** Opening Records shown block **

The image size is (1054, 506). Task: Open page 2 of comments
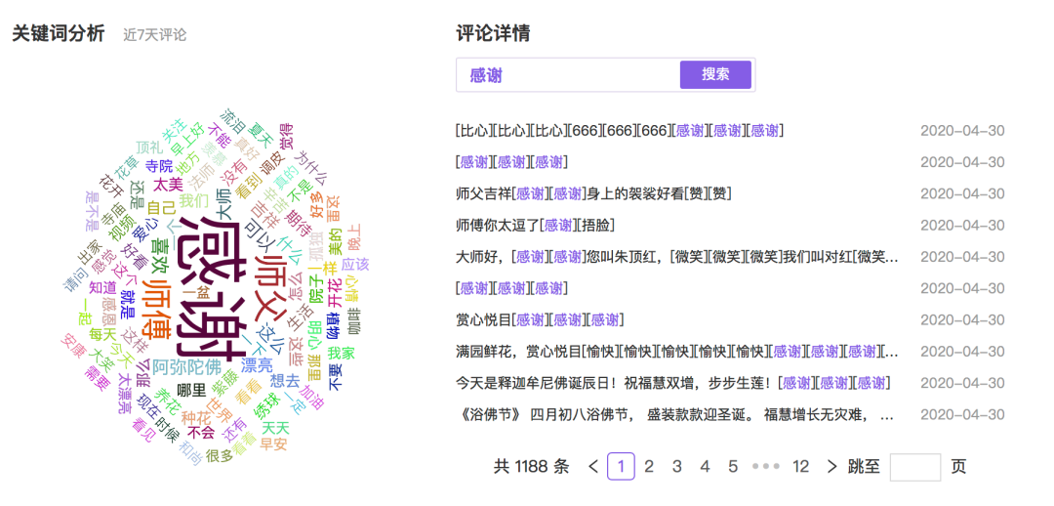click(x=649, y=467)
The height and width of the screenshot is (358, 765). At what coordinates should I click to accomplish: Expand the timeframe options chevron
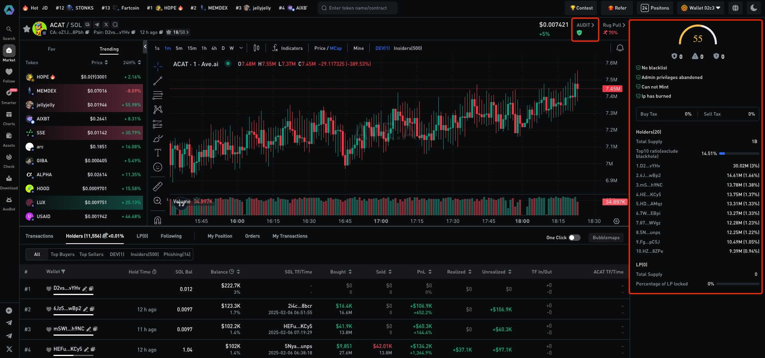point(241,48)
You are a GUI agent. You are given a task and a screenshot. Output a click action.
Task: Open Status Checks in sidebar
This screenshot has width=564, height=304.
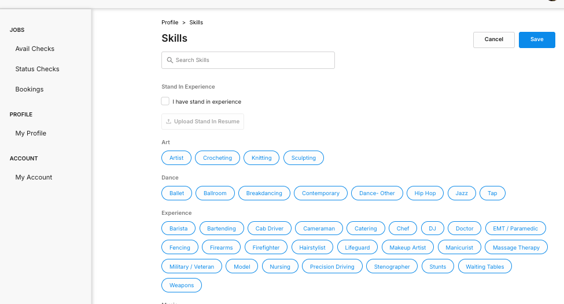(x=38, y=69)
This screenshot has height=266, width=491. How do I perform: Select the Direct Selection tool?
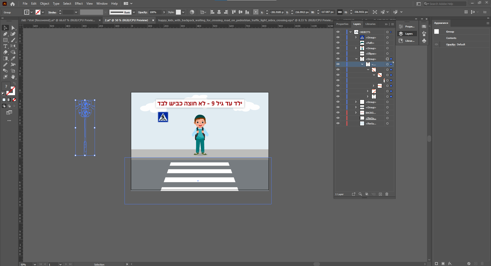point(13,28)
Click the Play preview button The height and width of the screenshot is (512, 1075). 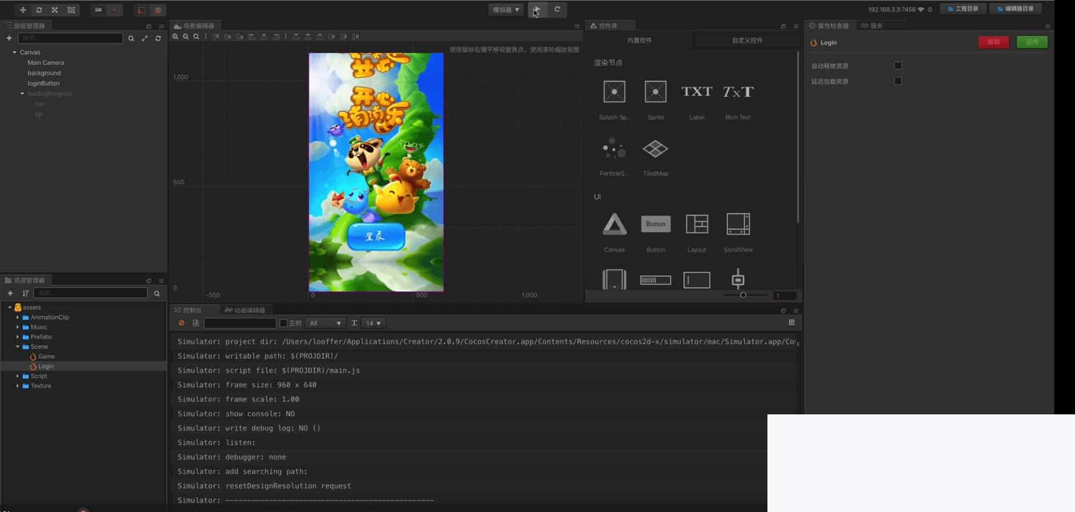pyautogui.click(x=537, y=10)
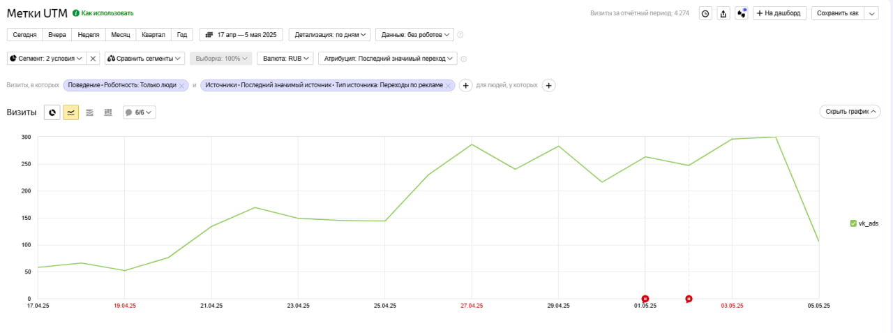Clear the segment with the X button
Image resolution: width=893 pixels, height=333 pixels.
[93, 59]
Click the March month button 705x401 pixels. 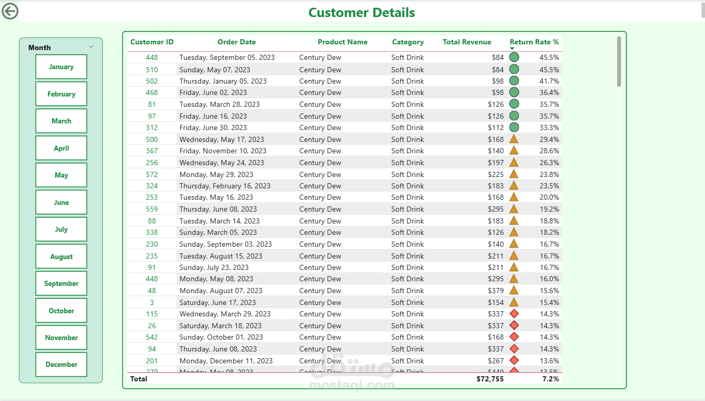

** Closing Records shown block **

> _Required action_: Repeat verbatim the lines between the start of the data and the line containing "Task: Open Status Checks in sidebar", both ends included, omitting all pictures.

> _Written response_:
The image size is (1054, 506). Task: Open page 2 of comments
click(x=649, y=467)
The height and width of the screenshot is (358, 765). At what coordinates should I click to accomplish: Expand the timeframe options chevron
point(241,48)
You are a GUI agent. You are given a task and a screenshot. Output a click action.
Task: Open Status Checks in sidebar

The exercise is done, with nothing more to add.